C-band is the 3.7–3.98 GHz mid-band 5G frequency that Verizon and AT&T paid $80B+ for in 2021. It's the most consequential 5G deployment in the US — fast and reasonably wide-reaching.

C-band refers to the 3.7–3.98 GHz mid-band 5G frequency range. It's the spectrum Verizon and AT&T paid more than $80 billion combined for in the FCC's Auction 107 in 2021. C-band is the technical reason the US 5G experience improved dramatically between 2022 and 2024 — before C-band, Verizon's 5G was largely the slow low-band variety; after, the 5G-on-the-icon experience started actually being fast.

How C-band performs

Speeds in real-world conditions: 200–700 Mbps download in good coverage, with 100–300 Mbps consistent at the cell edge. Reach: about a mile from the tower in line-of-sight, less through buildings. C-band penetrates indoors better than mmWave but worse than low-band — concrete buildings often see significant signal loss; wood-frame homes barely notice.

Where C-band is deployed

Verizon began turning on C-band in early 2022 and has expanded coverage to most major US metros and many smaller cities by 2026. AT&T deployed slower but is now in similar shape. T-Mobile chose to skip C-band auctions because they already had 2.5 GHz mid-band (n41) from the Sprint merger; their 5G UC label refers to that band rather than C-band.

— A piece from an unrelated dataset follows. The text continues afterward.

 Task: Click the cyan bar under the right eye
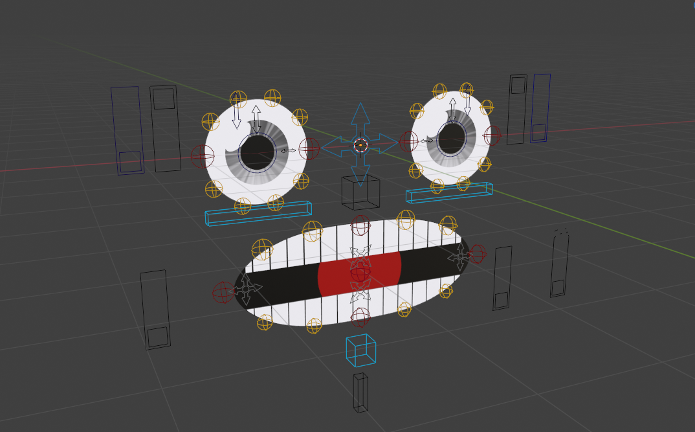448,192
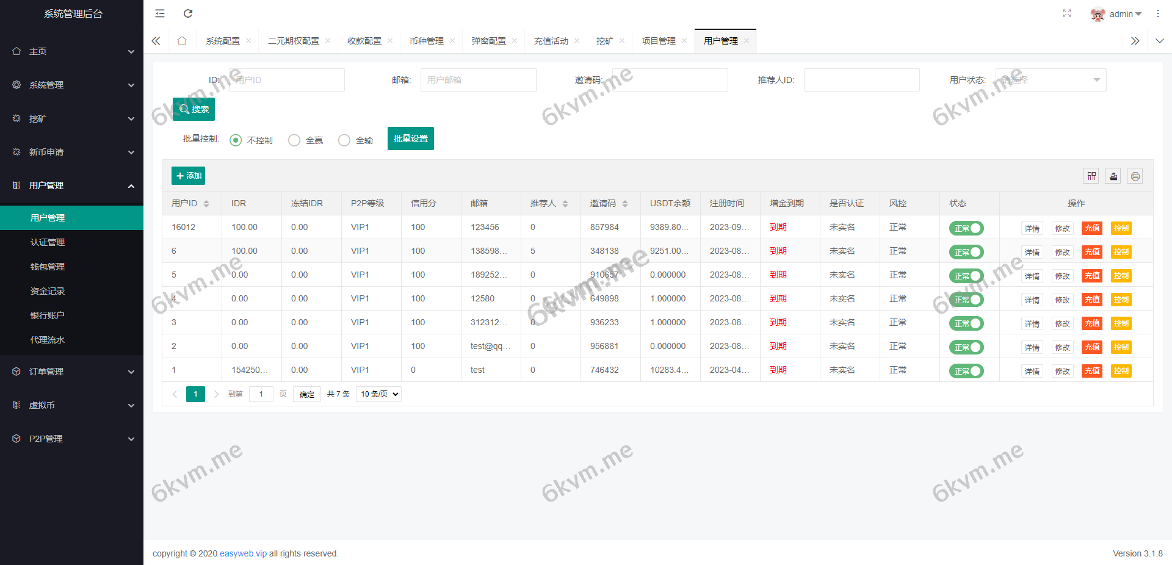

Why it matters for plan choice

If you're shopping for a Verizon-network plan (Verizon postpaid, Visible, Spectrum Mobile, Xfinity Mobile, Cox Mobile), the question of "do you get C-band coverage at your address" determines whether you get fast-5G or slow-5G. Coverage maps from those carriers show C-band as a separate overlay. Some MVNOs deprioritize C-band traffic during congestion more aggressively than postpaid Verizon — read the fine print if you're a stadium-goer.